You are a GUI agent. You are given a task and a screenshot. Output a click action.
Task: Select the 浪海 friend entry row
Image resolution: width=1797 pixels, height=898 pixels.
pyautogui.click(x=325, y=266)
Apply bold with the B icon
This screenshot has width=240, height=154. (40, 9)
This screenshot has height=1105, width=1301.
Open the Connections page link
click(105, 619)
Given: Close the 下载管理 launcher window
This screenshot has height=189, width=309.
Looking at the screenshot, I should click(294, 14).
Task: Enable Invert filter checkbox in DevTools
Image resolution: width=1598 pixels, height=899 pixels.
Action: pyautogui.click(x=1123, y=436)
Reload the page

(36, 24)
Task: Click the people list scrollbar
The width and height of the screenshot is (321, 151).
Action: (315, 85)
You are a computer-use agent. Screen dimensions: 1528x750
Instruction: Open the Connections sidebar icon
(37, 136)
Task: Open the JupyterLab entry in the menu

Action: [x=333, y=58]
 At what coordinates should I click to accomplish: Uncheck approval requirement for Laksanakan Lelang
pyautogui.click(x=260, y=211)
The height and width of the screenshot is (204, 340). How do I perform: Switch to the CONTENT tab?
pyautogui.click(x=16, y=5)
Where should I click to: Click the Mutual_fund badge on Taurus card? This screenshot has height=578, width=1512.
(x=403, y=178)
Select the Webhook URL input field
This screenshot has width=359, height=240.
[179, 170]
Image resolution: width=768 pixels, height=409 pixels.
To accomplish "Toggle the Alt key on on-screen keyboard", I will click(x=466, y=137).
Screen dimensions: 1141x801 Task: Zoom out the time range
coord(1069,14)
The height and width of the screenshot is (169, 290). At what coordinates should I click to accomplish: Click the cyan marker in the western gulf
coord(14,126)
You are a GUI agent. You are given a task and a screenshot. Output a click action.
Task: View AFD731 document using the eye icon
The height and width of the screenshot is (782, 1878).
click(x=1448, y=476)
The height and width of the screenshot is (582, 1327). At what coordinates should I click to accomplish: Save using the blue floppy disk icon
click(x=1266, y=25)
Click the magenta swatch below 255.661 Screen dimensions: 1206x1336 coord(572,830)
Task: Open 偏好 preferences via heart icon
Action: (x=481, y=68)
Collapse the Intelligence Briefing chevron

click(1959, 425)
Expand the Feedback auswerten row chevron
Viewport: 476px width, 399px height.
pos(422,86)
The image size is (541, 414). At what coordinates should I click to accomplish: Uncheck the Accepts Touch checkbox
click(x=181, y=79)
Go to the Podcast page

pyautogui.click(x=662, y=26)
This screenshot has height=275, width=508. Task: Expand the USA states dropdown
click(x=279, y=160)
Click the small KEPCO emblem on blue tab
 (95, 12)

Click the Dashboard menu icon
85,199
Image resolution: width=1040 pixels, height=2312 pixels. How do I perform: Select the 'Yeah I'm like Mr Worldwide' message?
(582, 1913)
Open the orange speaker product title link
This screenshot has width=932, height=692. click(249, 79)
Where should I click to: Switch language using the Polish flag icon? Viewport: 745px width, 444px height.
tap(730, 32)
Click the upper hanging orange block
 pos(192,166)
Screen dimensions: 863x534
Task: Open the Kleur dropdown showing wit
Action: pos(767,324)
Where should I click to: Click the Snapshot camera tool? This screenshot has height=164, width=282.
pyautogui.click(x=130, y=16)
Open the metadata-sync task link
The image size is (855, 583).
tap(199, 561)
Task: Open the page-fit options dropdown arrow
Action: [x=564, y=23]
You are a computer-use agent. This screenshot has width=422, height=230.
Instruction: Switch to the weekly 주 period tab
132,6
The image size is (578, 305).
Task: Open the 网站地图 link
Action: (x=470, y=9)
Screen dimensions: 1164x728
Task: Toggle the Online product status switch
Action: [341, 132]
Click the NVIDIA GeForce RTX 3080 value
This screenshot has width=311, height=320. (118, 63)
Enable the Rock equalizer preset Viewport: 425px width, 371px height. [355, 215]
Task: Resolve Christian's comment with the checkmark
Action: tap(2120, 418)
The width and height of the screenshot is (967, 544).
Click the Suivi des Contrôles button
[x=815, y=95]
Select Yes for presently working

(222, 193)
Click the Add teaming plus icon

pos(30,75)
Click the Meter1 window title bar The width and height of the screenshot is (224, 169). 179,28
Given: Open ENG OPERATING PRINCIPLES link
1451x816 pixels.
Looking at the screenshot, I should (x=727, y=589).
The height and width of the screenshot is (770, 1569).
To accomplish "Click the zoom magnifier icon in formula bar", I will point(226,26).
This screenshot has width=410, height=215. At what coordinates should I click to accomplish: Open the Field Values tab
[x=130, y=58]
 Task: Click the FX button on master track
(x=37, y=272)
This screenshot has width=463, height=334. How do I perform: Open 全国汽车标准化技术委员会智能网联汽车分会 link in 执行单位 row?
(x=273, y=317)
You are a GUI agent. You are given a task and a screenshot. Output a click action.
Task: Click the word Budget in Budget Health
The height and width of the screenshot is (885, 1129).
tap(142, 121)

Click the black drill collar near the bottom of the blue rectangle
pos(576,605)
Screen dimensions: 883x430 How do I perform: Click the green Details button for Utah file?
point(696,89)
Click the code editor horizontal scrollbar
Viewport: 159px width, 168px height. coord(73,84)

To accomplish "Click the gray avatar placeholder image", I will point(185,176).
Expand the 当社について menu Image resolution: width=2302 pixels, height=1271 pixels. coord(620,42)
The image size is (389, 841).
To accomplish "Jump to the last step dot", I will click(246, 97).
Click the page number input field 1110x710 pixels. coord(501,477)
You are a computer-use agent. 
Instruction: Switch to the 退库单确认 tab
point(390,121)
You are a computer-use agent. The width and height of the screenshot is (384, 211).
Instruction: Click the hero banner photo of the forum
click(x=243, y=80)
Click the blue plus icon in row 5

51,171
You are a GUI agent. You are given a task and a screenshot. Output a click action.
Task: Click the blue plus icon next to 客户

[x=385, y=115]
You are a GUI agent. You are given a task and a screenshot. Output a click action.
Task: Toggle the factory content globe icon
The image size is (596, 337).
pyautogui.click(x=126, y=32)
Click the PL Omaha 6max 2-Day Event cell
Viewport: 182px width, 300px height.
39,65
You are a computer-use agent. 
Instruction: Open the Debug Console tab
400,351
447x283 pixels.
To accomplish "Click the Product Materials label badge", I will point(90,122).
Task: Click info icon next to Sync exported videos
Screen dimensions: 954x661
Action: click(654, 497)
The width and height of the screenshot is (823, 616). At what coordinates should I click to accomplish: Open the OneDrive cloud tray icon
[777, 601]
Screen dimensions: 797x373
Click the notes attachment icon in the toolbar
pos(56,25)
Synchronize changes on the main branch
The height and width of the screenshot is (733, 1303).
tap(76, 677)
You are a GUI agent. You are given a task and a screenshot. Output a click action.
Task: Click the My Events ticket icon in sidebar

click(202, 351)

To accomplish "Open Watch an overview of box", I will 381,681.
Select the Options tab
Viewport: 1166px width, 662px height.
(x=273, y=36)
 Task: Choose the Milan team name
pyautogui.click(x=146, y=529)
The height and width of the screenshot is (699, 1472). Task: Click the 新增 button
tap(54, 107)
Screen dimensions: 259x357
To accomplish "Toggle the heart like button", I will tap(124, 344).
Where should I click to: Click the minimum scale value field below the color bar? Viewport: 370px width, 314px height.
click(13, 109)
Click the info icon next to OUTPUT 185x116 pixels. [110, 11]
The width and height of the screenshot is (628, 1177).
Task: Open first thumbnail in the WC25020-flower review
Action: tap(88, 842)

- - -

» **The exercise**: Rewrite the material above, changing every "Image resolution" to "Screen resolution" and leaving everything else untouched.

» **Answer to the exercise**:
You are a GUI agent. You are given a task and a screenshot. Output a click action.
Task: Select the 浪海 friend entry row
Screen resolution: width=1797 pixels, height=898 pixels.
pyautogui.click(x=325, y=266)
Apply bold with the B icon
This screenshot has width=240, height=154. (40, 9)
This screenshot has height=1105, width=1301.
Open the Connections page link
click(105, 619)
Given: Close the 下载管理 launcher window
This screenshot has height=189, width=309.
Looking at the screenshot, I should click(294, 14).
Task: Enable Invert filter checkbox in DevTools
Screen resolution: width=1598 pixels, height=899 pixels.
Action: pyautogui.click(x=1123, y=436)
Reload the page

(36, 24)
Task: Click the people list scrollbar
The width and height of the screenshot is (321, 151).
Action: (315, 85)
You are a computer-use agent. Screen dimensions: 1528x750
Instruction: Open the Connections sidebar icon
(37, 136)
Task: Open the JupyterLab entry in the menu

Action: [x=333, y=58]
 At what coordinates should I click to accomplish: Uncheck approval requirement for Laksanakan Lelang
pyautogui.click(x=260, y=211)
The height and width of the screenshot is (204, 340). How do I perform: Switch to the CONTENT tab?
pyautogui.click(x=16, y=5)
Where should I click to: Click the Mutual_fund badge on Taurus card? This screenshot has height=578, width=1512.
(x=403, y=178)
Select the Webhook URL input field
This screenshot has width=359, height=240.
[179, 170]
Screen resolution: width=768 pixels, height=409 pixels.
To accomplish "Toggle the Alt key on on-screen keyboard", I will click(x=466, y=137).
Screen dimensions: 1141x801 Task: Zoom out the time range
coord(1069,14)
The height and width of the screenshot is (169, 290). At what coordinates should I click to accomplish: Click the cyan marker in the western gulf
coord(14,126)
You are a GUI agent. You are given a task and a screenshot. Output a click action.
Task: View AFD731 document using the eye icon
The height and width of the screenshot is (782, 1878).
click(x=1448, y=476)
The height and width of the screenshot is (582, 1327). At what coordinates should I click to accomplish: Save using the blue floppy disk icon
click(x=1266, y=25)
Click the magenta swatch below 255.661 Screen dimensions: 1206x1336 coord(572,830)
Task: Open 偏好 preferences via heart icon
Action: (x=481, y=68)
Collapse the Intelligence Briefing chevron

click(1959, 425)
Expand the Feedback auswerten row chevron
Viewport: 476px width, 399px height.
pos(422,86)
The image size is (541, 414). At what coordinates should I click to accomplish: Uncheck the Accepts Touch checkbox
click(x=181, y=79)
Go to the Podcast page

pyautogui.click(x=662, y=26)
This screenshot has height=275, width=508. Task: Expand the USA states dropdown
click(x=279, y=160)
Click the small KEPCO emblem on blue tab
 (95, 12)

Click the Dashboard menu icon
85,199
Screen resolution: width=1040 pixels, height=2312 pixels. How do I perform: Select the 'Yeah I'm like Mr Worldwide' message?
(582, 1913)
Open the orange speaker product title link
This screenshot has width=932, height=692. click(249, 79)
Where should I click to: Switch language using the Polish flag icon? Viewport: 745px width, 444px height.
tap(730, 32)
Click the upper hanging orange block
 pos(192,166)
Screen dimensions: 863x534
Task: Open the Kleur dropdown showing wit
Action: pos(767,324)
Where should I click to: Click the Snapshot camera tool? This screenshot has height=164, width=282.
pyautogui.click(x=130, y=16)
Open the metadata-sync task link
The image size is (855, 583).
tap(199, 561)
Task: Open the page-fit options dropdown arrow
Action: [x=564, y=23]
You are a computer-use agent. This screenshot has width=422, height=230.
Instruction: Switch to the weekly 주 period tab
132,6
The image size is (578, 305).
Task: Open the 网站地图 link
Action: (x=470, y=9)
Screen dimensions: 1164x728
Task: Toggle the Online product status switch
Action: [341, 132]
Click the NVIDIA GeForce RTX 3080 value
This screenshot has width=311, height=320. (118, 63)
Enable the Rock equalizer preset Viewport: 425px width, 371px height. [355, 215]
Task: Resolve Christian's comment with the checkmark
Action: tap(2120, 418)
The width and height of the screenshot is (967, 544).
Click the Suivi des Contrôles button
[x=815, y=95]
Select Yes for presently working

(222, 193)
Click the Add teaming plus icon

pos(30,75)
Click the Meter1 window title bar The width and height of the screenshot is (224, 169). 179,28
Given: Open ENG OPERATING PRINCIPLES link
1451x816 pixels.
Looking at the screenshot, I should (x=727, y=589).
The height and width of the screenshot is (770, 1569).
To accomplish "Click the zoom magnifier icon in formula bar", I will point(226,26).
This screenshot has width=410, height=215. At what coordinates should I click to accomplish: Open the Field Values tab
[x=130, y=58]
 Task: Click the FX button on master track
(x=37, y=272)
This screenshot has width=463, height=334. How do I perform: Open 全国汽车标准化技术委员会智能网联汽车分会 link in 执行单位 row?
(x=273, y=317)
You are a GUI agent. You are given a task and a screenshot. Output a click action.
Task: Click the word Budget in Budget Health
The height and width of the screenshot is (885, 1129).
tap(142, 121)

Click the black drill collar near the bottom of the blue rectangle
pos(576,605)
Screen dimensions: 883x430 How do I perform: Click the green Details button for Utah file?
point(696,89)
Click the code editor horizontal scrollbar
Viewport: 159px width, 168px height. coord(73,84)

To accomplish "Click the gray avatar placeholder image", I will point(185,176).
Expand the 当社について menu Screen resolution: width=2302 pixels, height=1271 pixels. coord(620,42)
The image size is (389, 841).
To accomplish "Jump to the last step dot", I will click(246, 97).
Click the page number input field 1110x710 pixels. coord(501,477)
You are a computer-use agent. 
Instruction: Switch to the 退库单确认 tab
point(390,121)
You are a computer-use agent. The width and height of the screenshot is (384, 211).
Instruction: Click the hero banner photo of the forum
click(x=243, y=80)
Click the blue plus icon in row 5

51,171
You are a GUI agent. You are given a task and a screenshot. Output a click action.
Task: Click the blue plus icon next to 客户

[x=385, y=115]
You are a GUI agent. You are given a task and a screenshot. Output a click action.
Task: Toggle the factory content globe icon
The image size is (596, 337).
pyautogui.click(x=126, y=32)
Click the PL Omaha 6max 2-Day Event cell
Viewport: 182px width, 300px height.
39,65
You are a computer-use agent. 
Instruction: Open the Debug Console tab
400,351
447x283 pixels.
To accomplish "Click the Product Materials label badge", I will point(90,122).
Task: Click info icon next to Sync exported videos
Screen dimensions: 954x661
Action: click(654, 497)
The width and height of the screenshot is (823, 616). At what coordinates should I click to accomplish: Open the OneDrive cloud tray icon
[777, 601]
Screen dimensions: 797x373
Click the notes attachment icon in the toolbar
pos(56,25)
Synchronize changes on the main branch
The height and width of the screenshot is (733, 1303).
tap(76, 677)
You are a GUI agent. You are given a task and a screenshot. Output a click action.
Task: Click the My Events ticket icon in sidebar

click(202, 351)

To accomplish "Open Watch an overview of box", I will 381,681.
Select the Options tab
Viewport: 1166px width, 662px height.
(x=273, y=36)
 Task: Choose the Milan team name
pyautogui.click(x=146, y=529)
The height and width of the screenshot is (699, 1472). Task: Click the 新增 button
tap(54, 107)
Screen dimensions: 259x357
To accomplish "Toggle the heart like button", I will tap(124, 344).
Where should I click to: Click the minimum scale value field below the color bar? Viewport: 370px width, 314px height.
click(13, 109)
Click the info icon next to OUTPUT 185x116 pixels. [110, 11]
The width and height of the screenshot is (628, 1177).
Task: Open first thumbnail in the WC25020-flower review
Action: tap(88, 842)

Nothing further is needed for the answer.